Let's face it, sometimes dealing with money can be stressful, from reports of spiking inflation to the volatile stock market to your income. So taking some time to embrace financial self-care may be something to consider—especially if you've been feeling a bit more overwhelmed than usual.

Here are the key details to know as well as insight around how to start focusing on your financial well-being.

What is financial self-care?

Financial self-care comprises the actions you take and the routines you set to help improve your financial wellness and well-being. Investing time and energy into financial self-care can help you feel more empowered about your finances, enable you to manage ups and downs better and help you take control of emotional decision making.

Life's twists and turns can often cause financial stress and lead to overwhelming feelings for many. And unfortunately, those emotions can sometimes play a role in decision-making, which can affect your economic well-being over the long term.

Most people have strong emotions tied to money, and reframing them to be positive can be challenging. But devoting time to exploring your thoughts and beliefs around money can help you look at your finances in a new way—boosting your confidence, providing clarity and making you excited about your plans.

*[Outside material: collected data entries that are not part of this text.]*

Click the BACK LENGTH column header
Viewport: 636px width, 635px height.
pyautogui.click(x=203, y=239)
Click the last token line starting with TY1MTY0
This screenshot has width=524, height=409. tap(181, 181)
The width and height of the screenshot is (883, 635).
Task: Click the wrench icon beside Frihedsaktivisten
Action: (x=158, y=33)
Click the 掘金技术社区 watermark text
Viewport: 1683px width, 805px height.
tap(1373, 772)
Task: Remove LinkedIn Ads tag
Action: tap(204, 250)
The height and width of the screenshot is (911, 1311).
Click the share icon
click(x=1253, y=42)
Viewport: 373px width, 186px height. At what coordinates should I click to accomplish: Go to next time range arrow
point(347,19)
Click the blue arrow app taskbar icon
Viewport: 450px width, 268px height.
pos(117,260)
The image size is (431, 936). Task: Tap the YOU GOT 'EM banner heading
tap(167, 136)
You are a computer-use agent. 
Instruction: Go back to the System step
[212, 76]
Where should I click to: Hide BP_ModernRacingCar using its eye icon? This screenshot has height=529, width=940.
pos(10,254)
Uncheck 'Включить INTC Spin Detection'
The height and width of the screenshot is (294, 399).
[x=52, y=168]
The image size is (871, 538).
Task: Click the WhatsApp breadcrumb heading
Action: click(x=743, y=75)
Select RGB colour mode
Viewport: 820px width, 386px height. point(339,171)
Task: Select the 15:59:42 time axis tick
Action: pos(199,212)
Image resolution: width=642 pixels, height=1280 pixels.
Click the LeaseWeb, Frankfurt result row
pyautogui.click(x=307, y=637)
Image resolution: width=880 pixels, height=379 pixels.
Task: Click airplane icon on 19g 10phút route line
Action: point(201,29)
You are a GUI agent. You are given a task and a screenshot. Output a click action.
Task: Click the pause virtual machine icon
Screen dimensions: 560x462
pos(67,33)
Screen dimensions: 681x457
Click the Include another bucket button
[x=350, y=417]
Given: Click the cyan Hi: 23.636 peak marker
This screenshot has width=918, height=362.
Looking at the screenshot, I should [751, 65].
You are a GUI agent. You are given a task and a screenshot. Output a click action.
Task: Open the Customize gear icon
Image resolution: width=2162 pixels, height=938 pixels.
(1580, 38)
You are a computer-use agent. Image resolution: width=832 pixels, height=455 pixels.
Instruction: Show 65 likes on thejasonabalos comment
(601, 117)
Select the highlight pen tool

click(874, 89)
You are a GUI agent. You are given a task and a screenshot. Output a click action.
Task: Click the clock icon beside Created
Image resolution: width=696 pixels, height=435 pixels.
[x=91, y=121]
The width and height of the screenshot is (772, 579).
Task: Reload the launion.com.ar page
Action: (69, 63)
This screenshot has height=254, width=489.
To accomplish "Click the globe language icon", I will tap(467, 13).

That makes it easier for you to set financial goals, watch and manage your debt, invest for the future and learn how to borrow wisely if you need to. When you feel more confident about your financial health, it can be easier to create a plan and execute it. Focusing on financial self-care can help you avoid making decisions based on emotion, enable you to establish realistic goals and allow you to more easily see what fits into your budget. While it's possible to create a plan independently, a financial advisor can provide expert guidance.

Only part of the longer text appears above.